**WHAT TO DO**
Go through the entries and tally the lines containing the word "user". Only the total is wanted.

──────── TASK MATERIAL ────────

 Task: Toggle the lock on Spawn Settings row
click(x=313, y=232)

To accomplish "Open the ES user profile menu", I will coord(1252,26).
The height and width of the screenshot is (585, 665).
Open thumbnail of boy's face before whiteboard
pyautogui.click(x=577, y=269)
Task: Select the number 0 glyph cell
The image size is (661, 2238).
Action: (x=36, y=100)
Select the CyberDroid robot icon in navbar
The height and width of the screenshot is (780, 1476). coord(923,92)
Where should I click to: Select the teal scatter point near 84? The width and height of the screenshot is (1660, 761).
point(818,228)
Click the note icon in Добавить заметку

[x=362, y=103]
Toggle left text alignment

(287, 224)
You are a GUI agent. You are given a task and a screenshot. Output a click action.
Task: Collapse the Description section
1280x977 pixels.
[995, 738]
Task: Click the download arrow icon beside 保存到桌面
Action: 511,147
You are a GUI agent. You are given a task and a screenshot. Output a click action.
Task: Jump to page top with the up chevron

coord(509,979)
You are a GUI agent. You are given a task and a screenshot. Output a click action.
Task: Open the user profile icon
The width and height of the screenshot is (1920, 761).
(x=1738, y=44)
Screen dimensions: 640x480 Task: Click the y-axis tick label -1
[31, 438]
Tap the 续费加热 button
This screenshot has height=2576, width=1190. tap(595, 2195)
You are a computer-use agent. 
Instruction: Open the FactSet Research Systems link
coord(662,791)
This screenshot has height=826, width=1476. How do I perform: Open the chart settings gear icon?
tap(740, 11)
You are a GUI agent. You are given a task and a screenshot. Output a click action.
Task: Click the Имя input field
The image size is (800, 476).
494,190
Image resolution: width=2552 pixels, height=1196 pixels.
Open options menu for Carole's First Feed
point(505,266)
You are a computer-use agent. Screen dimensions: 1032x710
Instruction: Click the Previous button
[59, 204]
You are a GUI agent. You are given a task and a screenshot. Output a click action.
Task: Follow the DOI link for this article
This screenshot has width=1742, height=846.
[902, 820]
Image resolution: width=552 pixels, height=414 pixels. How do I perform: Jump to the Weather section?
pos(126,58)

────────

**TASK OUTPUT**
2